My friend continued on. “You should have seen the look on his face after I blurted that out. Thomas was really upset. I mean, he almost cried.”

No fucking kidding I thought.

My friend felt bad about his faux pas, but apparently he sorted everything out with Thomas. And now, several platonically-intense weeks later, he eagerly awaits Thomas’s response to his cyber-declaration of affection.

I wanted to shake him.

Much—too much—of this conversation dragged over into the QAF hour. To his credit, my friend did stop talking approximately two minutes or so into each resumption of the program after commercial breaks. I made a mental note that the next time we got together would not be on a QAF night.

The show ended at 11 pm, and that is definitely my bedtime. Exhausted, I wanted him to go home immediately. But no. He was just getting wound up. So I listened to variously intense amplifications of what he’d said before, and I sat here, yawning, smiling vacantly, waiting for the opportune moment to insert a “Well, it’s been great to see you after all this time, sweetie; but I really have to get to bed eh?” into the conversation.

“Why are you smiling like that?” he asked.

Uh oh. “What do you mean?” I asked, smilingly, hopefully differently.

“Just tell me what you think. Say anything; what is your response to what I’ve been telling you?”

I’d been caught red-handed. Put on the spot, I hummed and hawwed, managing to beg off with a well-meaning but ultimately meaningless expression of hope that something shall work out between he and Thomas.

“You’re tired, aren’t you?” he said. I confirmed same. He left about 11:30, after a warm, wonderfully wordless hug at the door.

I felt bad about the contactlessness of our time together last night, but it’s not that big a deal; I was tired, and not in the right space to connect. More, I haven’t been connecting with this friend very much period; that doesn’t mean that either of us are awful people. It just happens; people grow apart.

But it’s also made me think about some things. The disservice you do to someone you care about in feigning interest or support or presence. Never mind how transparent that insincerity is to most folks on the receiving end. It’s far better—especially when asked, but not only then…also when you’re growing increasing annoyed or triggered by the person, as I was last night—to simply blurt out your reaction.

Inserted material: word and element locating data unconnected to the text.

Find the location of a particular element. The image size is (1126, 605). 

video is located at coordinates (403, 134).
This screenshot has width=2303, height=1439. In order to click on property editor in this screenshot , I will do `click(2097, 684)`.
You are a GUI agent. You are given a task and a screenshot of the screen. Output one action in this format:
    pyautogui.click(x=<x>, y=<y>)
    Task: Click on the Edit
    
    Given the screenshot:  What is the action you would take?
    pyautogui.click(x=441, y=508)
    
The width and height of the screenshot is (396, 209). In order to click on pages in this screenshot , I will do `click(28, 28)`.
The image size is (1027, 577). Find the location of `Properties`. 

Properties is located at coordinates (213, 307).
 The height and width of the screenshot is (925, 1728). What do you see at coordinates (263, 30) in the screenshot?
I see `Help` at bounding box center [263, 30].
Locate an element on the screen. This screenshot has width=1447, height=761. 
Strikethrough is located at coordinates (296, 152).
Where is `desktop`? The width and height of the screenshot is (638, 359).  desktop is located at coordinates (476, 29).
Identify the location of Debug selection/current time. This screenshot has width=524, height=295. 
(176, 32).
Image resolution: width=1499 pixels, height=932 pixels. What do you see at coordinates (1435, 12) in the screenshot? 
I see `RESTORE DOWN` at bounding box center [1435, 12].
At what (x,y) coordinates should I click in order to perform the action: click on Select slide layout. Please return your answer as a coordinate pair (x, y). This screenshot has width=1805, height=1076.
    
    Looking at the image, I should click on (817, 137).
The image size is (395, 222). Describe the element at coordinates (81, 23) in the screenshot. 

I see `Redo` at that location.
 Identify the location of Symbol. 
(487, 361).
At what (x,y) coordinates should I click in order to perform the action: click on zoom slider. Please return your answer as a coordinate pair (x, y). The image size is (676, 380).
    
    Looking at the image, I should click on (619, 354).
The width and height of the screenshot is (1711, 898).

With my friend, such a blurt could open all kinds of interesting stuff for us to delve into; we might reconnect more than we have lately, or, equally possible, the conversation might mark some final, authentic recognition that we’re going in different directions.

I didn’t have the energy to do that last night, but it’s good to remind myself that this is how relationships stay alive. (Or, die with their boots on.) I have to prod myself to speak up like that, to speak my mind; interpersonal forthrightness has never come naturally, but when I do speak I feel so much better.

Also, last night reconfirmed the essential thing about me and “spirituality”: I’d much rather a Buddhist give me a hug than a sermon.